After a few hours of traveling through rural North Carolina and Virginia at interstate speeds, taller buildings began to sprout up along I-85. I was in Petersburg, a Salisbury-size city south of Richmond, Va., As I turned onto I-95, I passed more populous areas surrounding Richmond — the capital of Virginia.
The city of Richmond dwarfs Salisbury. Its metropolitan area, however, is about half the size of Salisbury. More important than its population — for the purposes of my trip anyway — was the U.S. Fourth Circuit Court of Appeals, located in downtown Richmond. The court was scheduled to hear Rowan County’s prayer lawsuit.
It’s actually the second time Rowan County’s name has popped up in the Fourth Circuit Court of Appeals. A case involving five North Carolina counties as plaintiffs and multiple mortgage agencies came to the court in 2013.
I stayed in a hotel near the courthouse, which was fairly easy to find. Navigating the streets, however, was not. At every turn, another monstrous pile of blackened ice and snow prevented cars from using the right turn lane. Along the roadside sat small walls of snow, which also made driving in the right lane difficult. I decided it would be better to walk everywhere after checking into the hotel. Walking, however, was equally as difficult. Using crosswalks required pedestrians to carefully walk around small hills of snow. The courthouse’s sidewalk, luckily, was mostly devoid of any remnants of the previous winter storm.
I arrived at the courthouse about 30 minutes before I needed to, which gave me time to explore its interior. It sits across from the Virginia State Capitol, and one of its more impressive features was the long, tall hallways leading to courtrooms. The courthouse, built in 1858, is listed on the National Register of Historic Places. Its original shape has been bolstered by various building additions. Once, however, it provided office space for Confederate President Jefferson Davis. Years later, Davis would be indicted for treason in the same building. He never actually stood trial for the charge.
Three judges — J Harvie Wilkinson, G Steven Agee and Dennis Shedd — heard Rowan’s prayer case on Wednesday in a third-floor courtroom. Shedd and Agee were appointed by former President George W. Bush in the 2000s. Wilkinson, the longest-serving judge in the Fourth Circuit, was appointed by former President Ronald Reagan.
Rowan’s prayer lawsuit would be the third of three cases heard in the courtroom that day. The first concerned the definition of the word embezzlement, which was fairly interesting. The second concerned a lengthy labor dispute — perhaps the least intriguing of the three.
After hearing the two prior cases without a break, judges called a recess before Rowan’s case. A few of those in the courtroom, college students who traveled to the court for a class, left for a break.

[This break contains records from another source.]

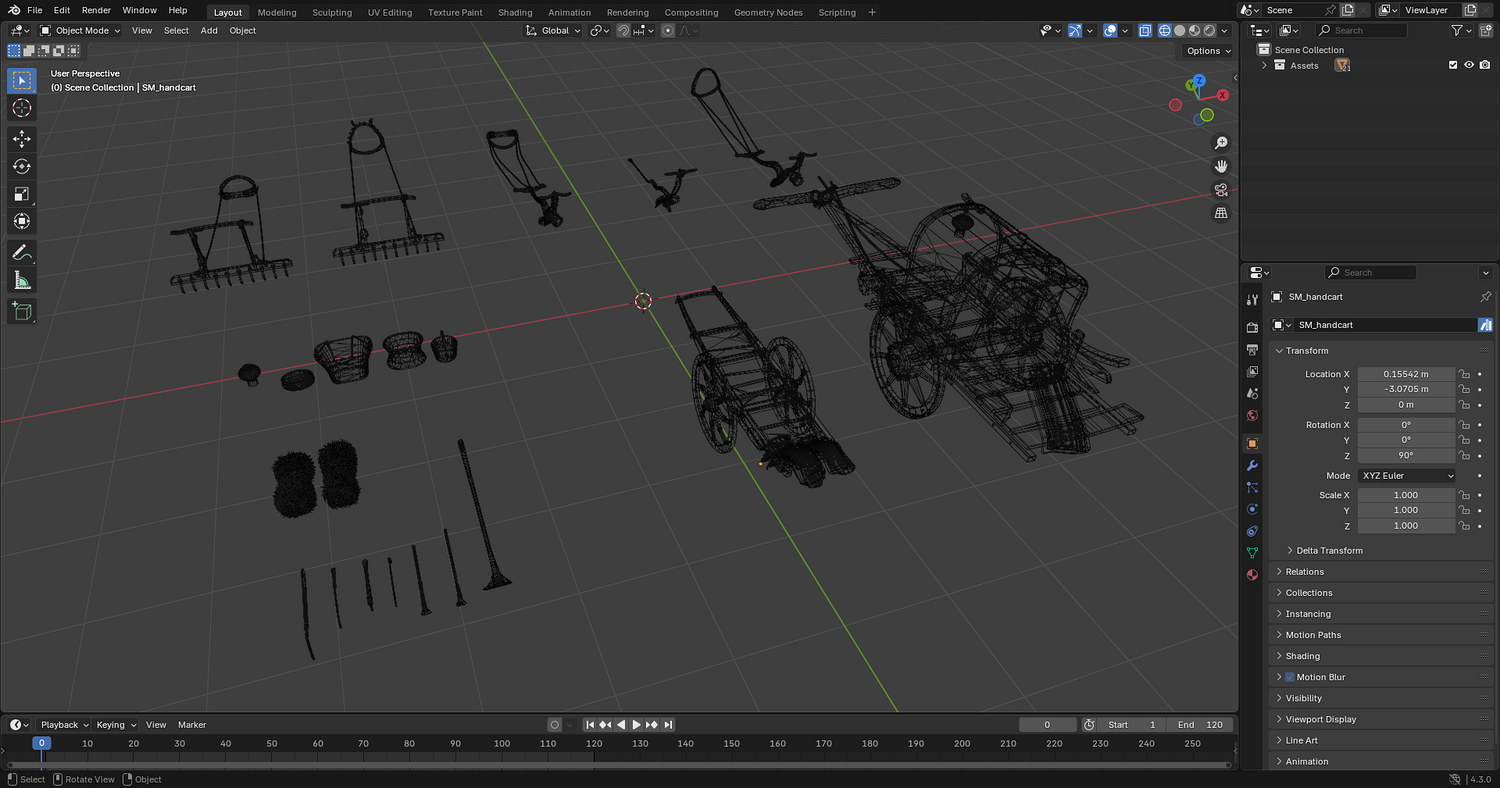1500x788 pixels.
Task: Click the 3D Cursor tool
Action: (22, 108)
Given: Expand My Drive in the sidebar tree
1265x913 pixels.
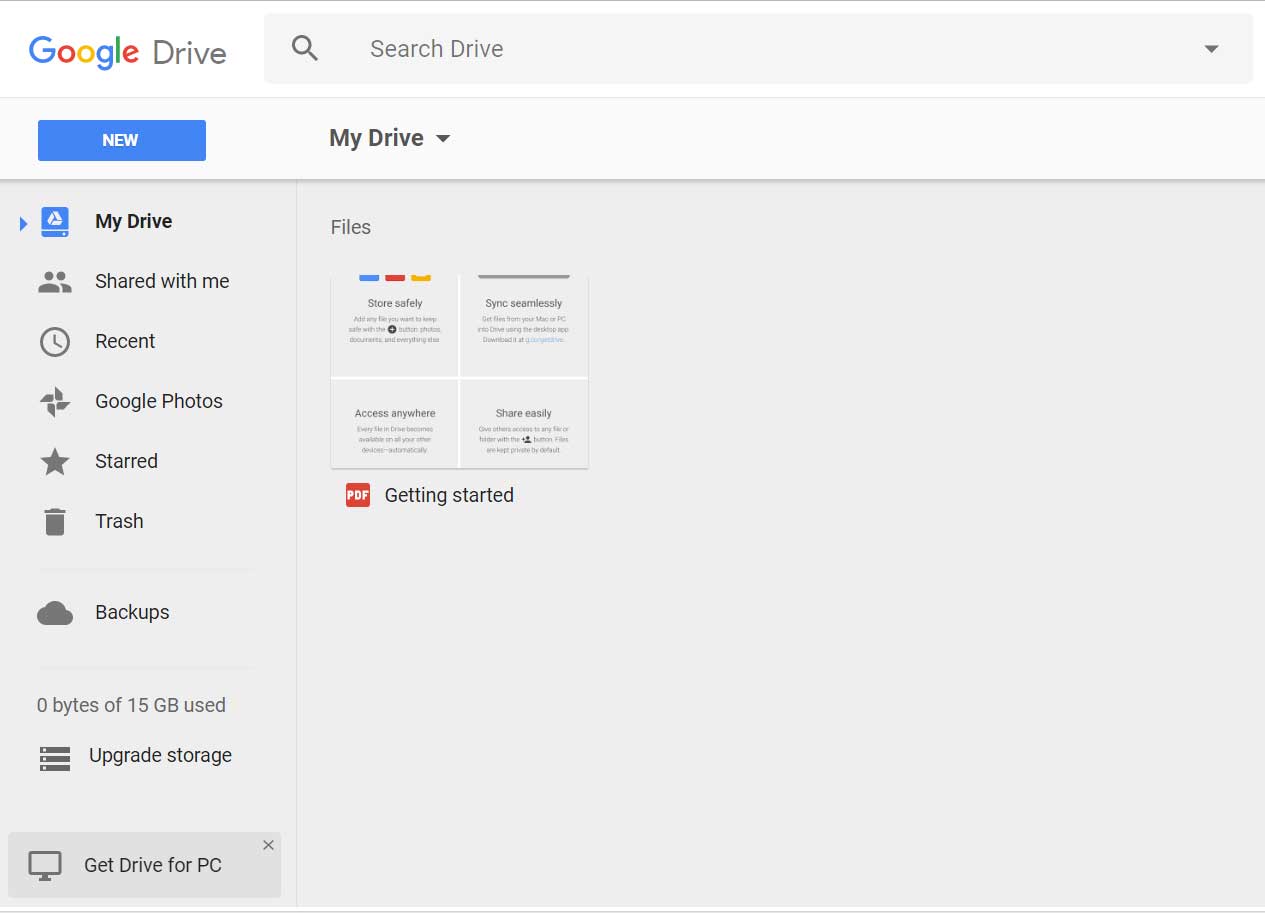Looking at the screenshot, I should pyautogui.click(x=23, y=221).
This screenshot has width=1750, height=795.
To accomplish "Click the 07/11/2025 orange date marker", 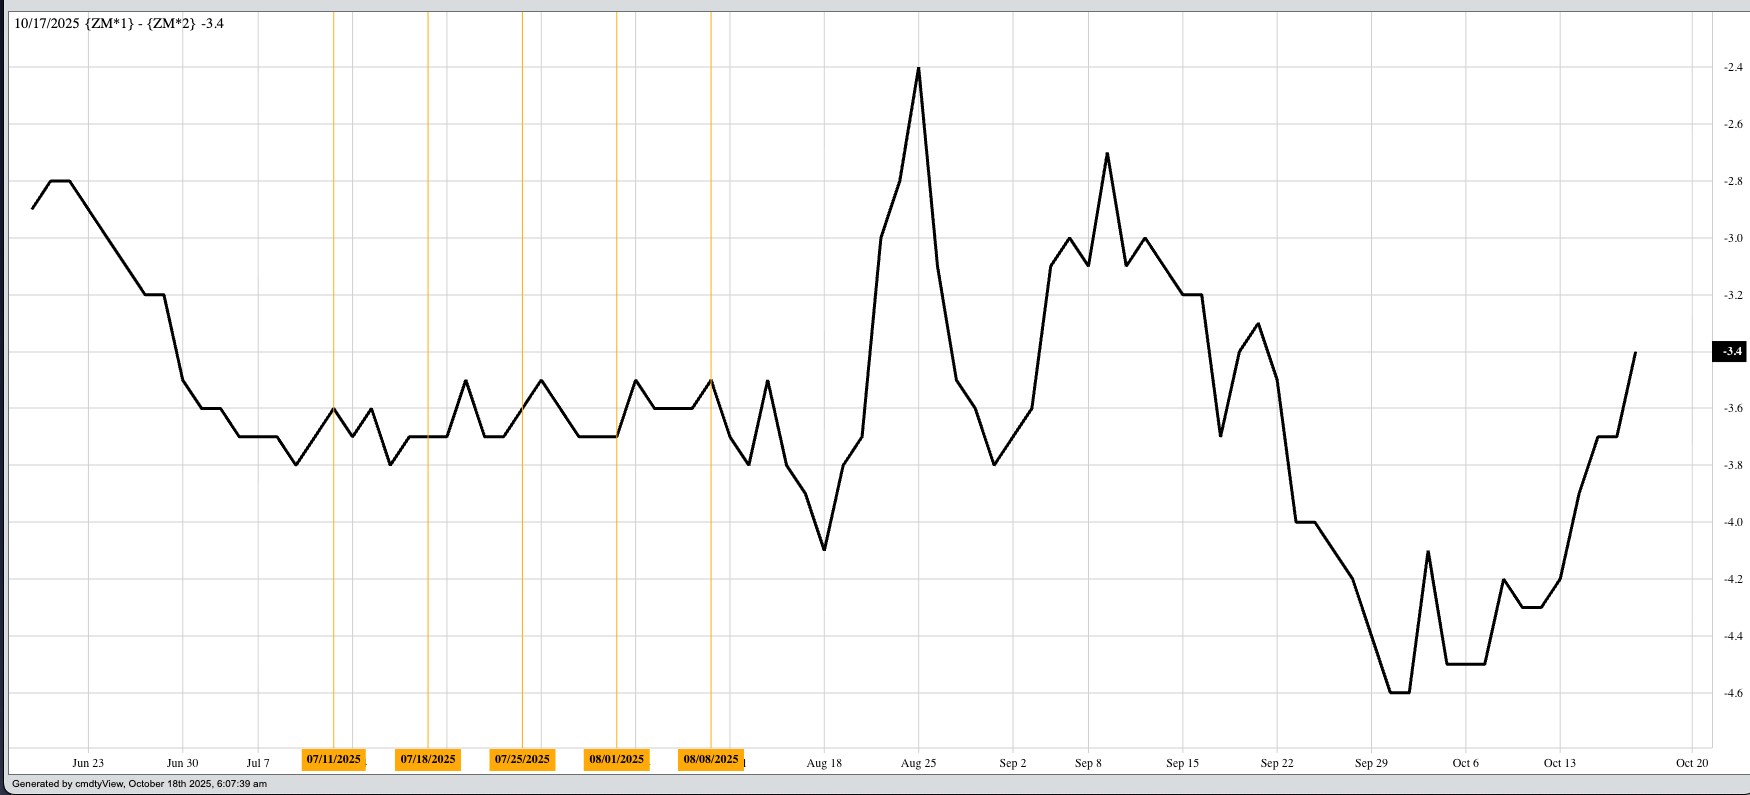I will point(334,760).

Most, however, stayed put.
Judges reentered the courtroom within several minutes of taking the break, and oral arguments in Rowan’s prayer case began.
Sitting in the front row, it was hard to gauge how attendees reacted to statements in the oral arguments. A court hearing, however, is hardly as long or mundane as it might seem. During Wednesday’s hearing, attendees chuckled and reacted to the equal-opportunity interrogation by judges.
Immediately following the end to oral arguments, the small group of news reporters covering the trial exited the courthouse and waited for both sides to do the same. Both sides were fairly confident about the strength of arguments. The three-judge panel’s opinion is the only real one that matters for now.
It could be weeks or months before the judges issue a ruling. Some observers and participants in the case expect a ruling in the spring. The losing side could then ask all judges in the Fourth Circuit to hear the case. The Supreme Court could also be the next step in the case. Both, however, could refuse to hear the case.
For now most observers can only wait and wonder what a ruling might say.
Reporter Josh Bergeron covers county government, politics and the environment for the Salisbury Post.